Start of Block
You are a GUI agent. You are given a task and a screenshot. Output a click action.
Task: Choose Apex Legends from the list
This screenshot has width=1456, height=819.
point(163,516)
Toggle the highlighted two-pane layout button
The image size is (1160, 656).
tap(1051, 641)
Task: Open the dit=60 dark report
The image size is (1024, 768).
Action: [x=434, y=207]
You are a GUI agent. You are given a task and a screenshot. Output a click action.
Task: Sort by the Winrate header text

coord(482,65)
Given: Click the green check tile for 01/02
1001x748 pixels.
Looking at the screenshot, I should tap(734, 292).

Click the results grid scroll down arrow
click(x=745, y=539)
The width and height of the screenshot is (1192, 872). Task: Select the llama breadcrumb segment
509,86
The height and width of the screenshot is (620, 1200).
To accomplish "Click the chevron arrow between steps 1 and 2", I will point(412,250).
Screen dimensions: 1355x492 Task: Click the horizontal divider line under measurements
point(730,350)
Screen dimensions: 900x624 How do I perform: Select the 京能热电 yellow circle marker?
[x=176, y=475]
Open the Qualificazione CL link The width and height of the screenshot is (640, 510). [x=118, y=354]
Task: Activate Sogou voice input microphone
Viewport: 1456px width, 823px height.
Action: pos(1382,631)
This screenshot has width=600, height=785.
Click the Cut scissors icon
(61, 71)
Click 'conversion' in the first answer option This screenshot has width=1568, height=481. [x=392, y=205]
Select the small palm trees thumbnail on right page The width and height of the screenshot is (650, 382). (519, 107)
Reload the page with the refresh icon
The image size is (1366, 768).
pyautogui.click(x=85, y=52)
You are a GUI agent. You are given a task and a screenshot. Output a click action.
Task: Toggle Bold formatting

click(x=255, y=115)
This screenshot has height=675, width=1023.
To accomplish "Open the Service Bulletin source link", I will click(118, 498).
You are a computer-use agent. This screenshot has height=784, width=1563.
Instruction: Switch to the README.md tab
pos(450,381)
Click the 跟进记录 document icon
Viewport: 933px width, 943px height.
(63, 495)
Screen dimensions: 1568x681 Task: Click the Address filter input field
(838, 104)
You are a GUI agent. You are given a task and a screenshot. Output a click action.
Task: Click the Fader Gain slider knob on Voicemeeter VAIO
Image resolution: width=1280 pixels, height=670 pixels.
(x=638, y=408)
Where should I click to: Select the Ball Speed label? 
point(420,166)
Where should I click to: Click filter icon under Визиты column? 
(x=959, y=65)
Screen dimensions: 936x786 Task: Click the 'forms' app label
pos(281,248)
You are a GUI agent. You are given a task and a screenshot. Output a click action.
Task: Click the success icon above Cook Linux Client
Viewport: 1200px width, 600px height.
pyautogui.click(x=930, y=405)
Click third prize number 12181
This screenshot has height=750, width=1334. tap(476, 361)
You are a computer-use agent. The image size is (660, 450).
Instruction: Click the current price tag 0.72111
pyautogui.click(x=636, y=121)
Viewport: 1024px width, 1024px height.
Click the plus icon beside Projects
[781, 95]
End of Block
WHAT IS NEEDED ▸
Only lines holding the word "computer" are wanted, so copy each of them from the records above.

EXERCISE RESPONSE ▸
You are a computer-use agent. This screenshot has height=784, width=1563.
You are a computer-use agent. The image size is (660, 450).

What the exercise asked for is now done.